1. Go to the BLAST homepage.
http://www.ncbi.nlm.nih.gov/blast/Blast.cgi2. Use a few minutes to get familiar with the page, note the different options that are available from the main page.
3. Choose “protein blast”, and on the following page, choose “Swissprot” from the “Database” dropdown list.
4. Open the “Algorithm parameters” section by pressing the link. Make note of the default parameters for “Word size” and “Matrix”.
5. Paste the sequence below (including the header line starting with “>”) into the query box at the top of the page.
>protein_fragment
MGQTGKKSEKGPVCWRKRVKSEYMRLRQLKRFRRADEVKSMFSSNRQKILERTEILNQEWKQRRIQPVHI
LTSVSSLRGTRECSVTSDLDFPTQVIPLKTLNAVASVPIMYSWSPLQQNFMVEDETVLHNIPYMGDEVLD
6. Check the “Show results in a new window” checkbox, and then start the query by pressing the “BLAST” button. It may take some minutes to run the query.
7. The result page should be fairly self explanatory. Look at it and try to understand the different parts of the page. If you have questions, please ask one of the teachers!

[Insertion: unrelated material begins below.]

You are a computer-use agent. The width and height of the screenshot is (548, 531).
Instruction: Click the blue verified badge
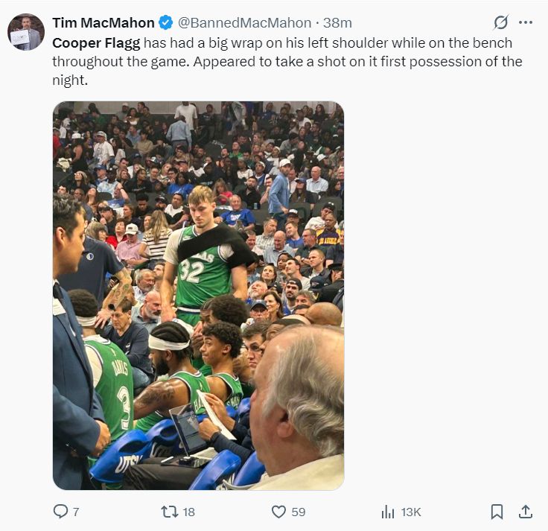[166, 23]
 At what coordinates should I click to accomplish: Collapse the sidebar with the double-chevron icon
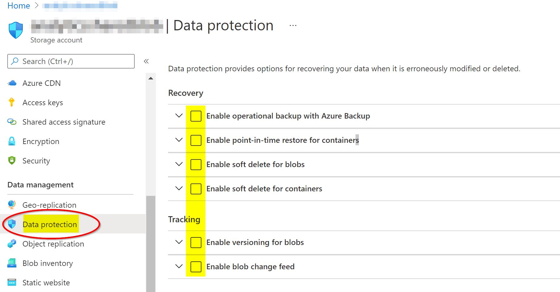coord(146,61)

8. Based on the information in the result page, what is your conclusion – what protein/species does the fragment come from? On what do you base these conclusions?

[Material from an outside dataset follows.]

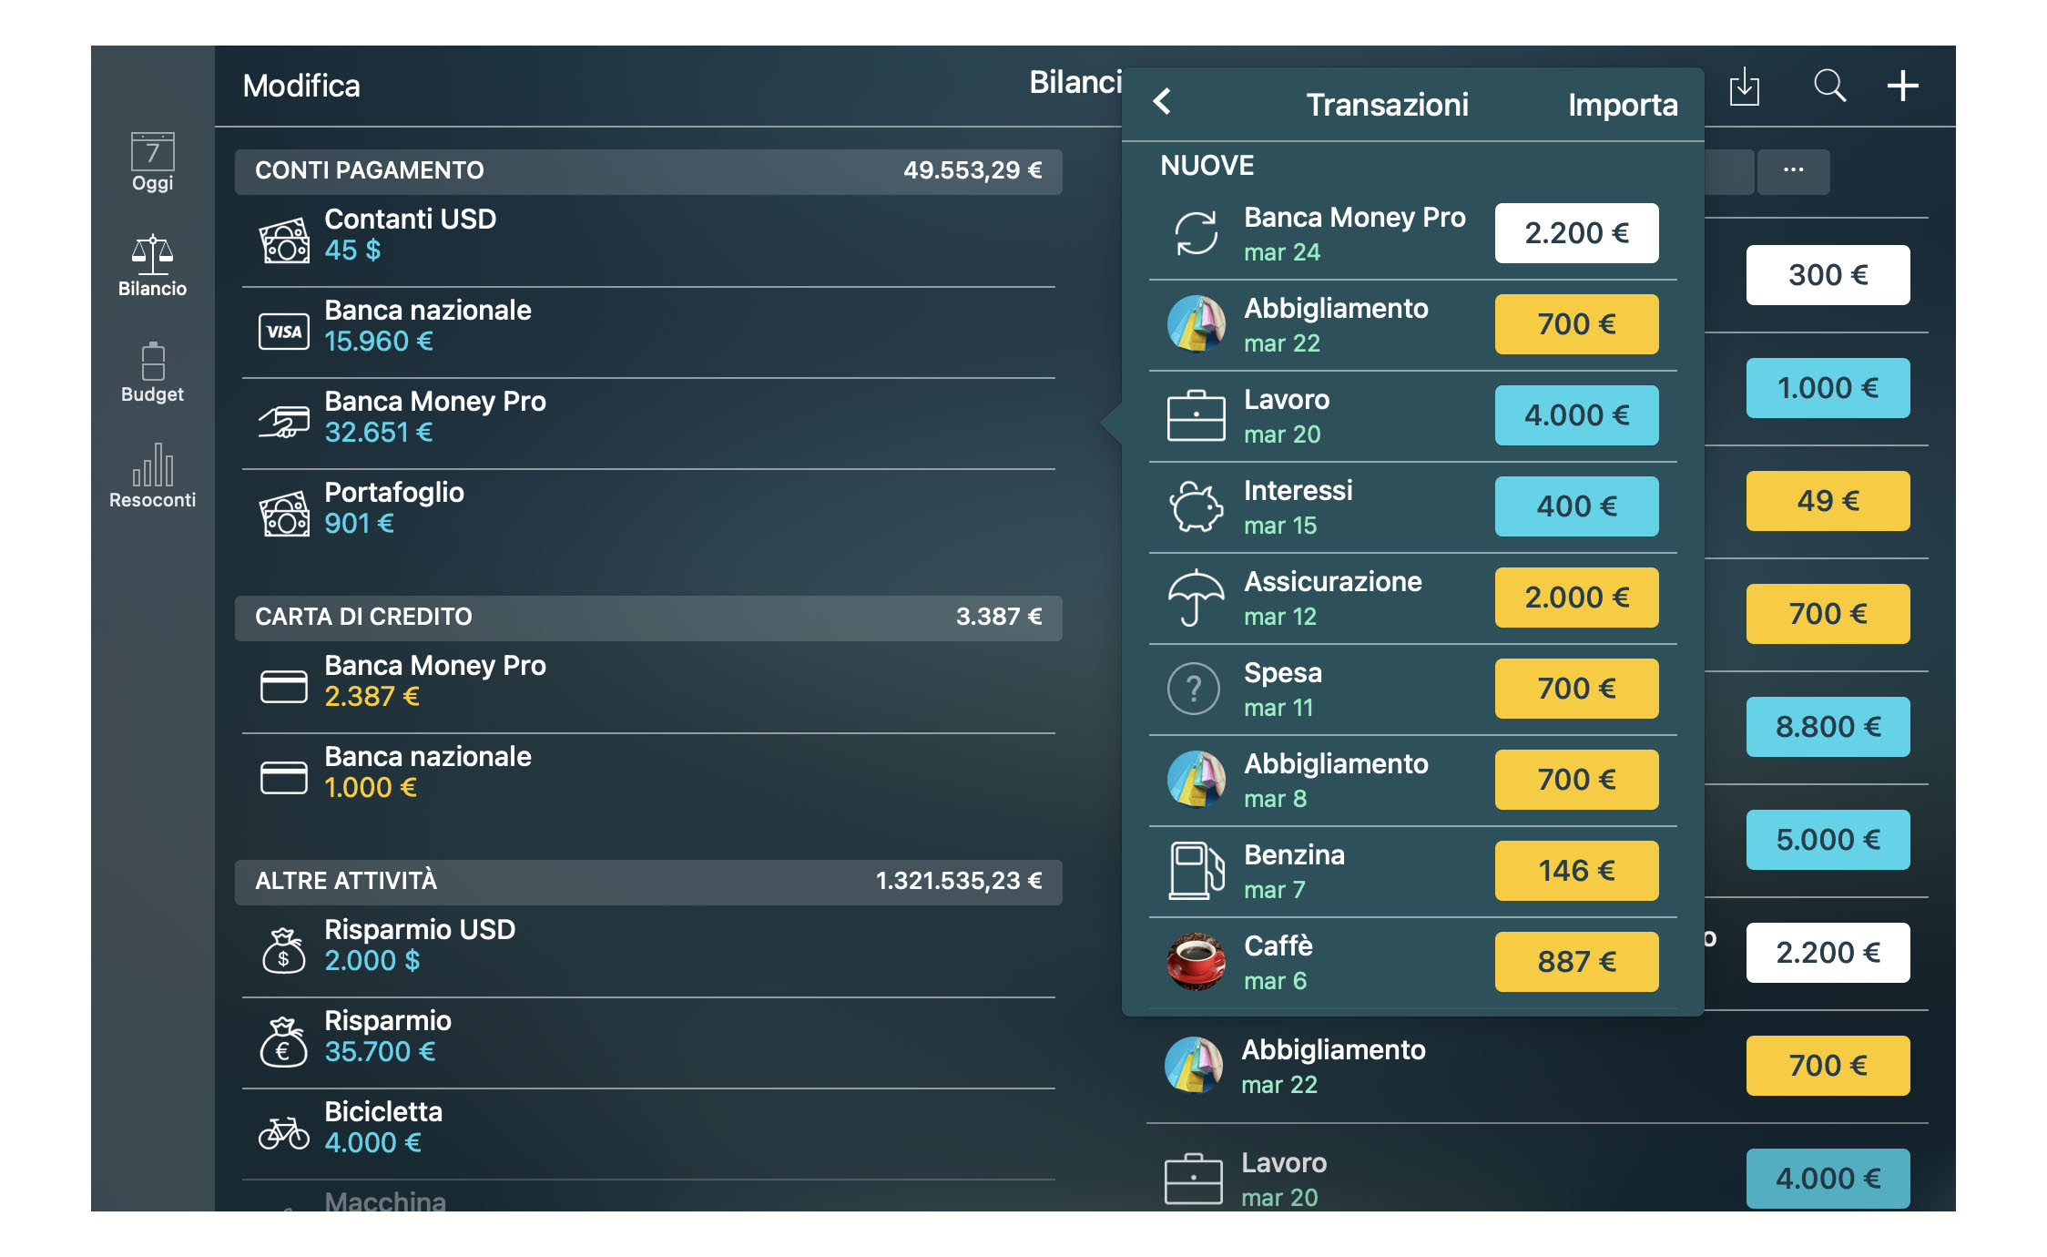The width and height of the screenshot is (2047, 1257).
Task: Select the Importa tab in Transazioni
Action: pos(1620,102)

9. In another window, go back to the query page and try out different combinations of “Matrix” and “Word size” in the “Algorithm parameters” section. Do the results differ for different settings? How? Why? Do the different results cause you to change your original conclusions? Why/why not?
10. Select the top six hits from your first query by checking the boxes next to the pairwise alignments, then retrieve them using the button “Get selected sequences” above.
11. In the “Display” list box at the bottom of the page, choose FASTA format.
12. In the “Show” list box at the top of the page, choose 10 (this is to make sure that all 6 sequences end up on the same page)
13. In the “Send to” list box, choose “Text”.
14. In a new browser window, go to the EBI
ClustalW homepage.
http://www.ebi.ac.uk/Tools/clustalw2/index.html15. Paste the sequences (including headers) into the sequence box, press “Run”.
16. Study the result page and try to understand the basics of it. Don’t hesitate to ask a teacher if you have questions!
17.
JalView is a multiple alignment visualization tool that makes it more convenient to study alignments by eye. Start it by using the “Start
JalView” at the top of the result page.
18. What are your conclusions?
19. Go back to the query page and play around with different parameter settings. Each parameter has a link with a brief explanation. For example, choose different values for the “GAP OPEN” parameter. How/why do they affect the end result?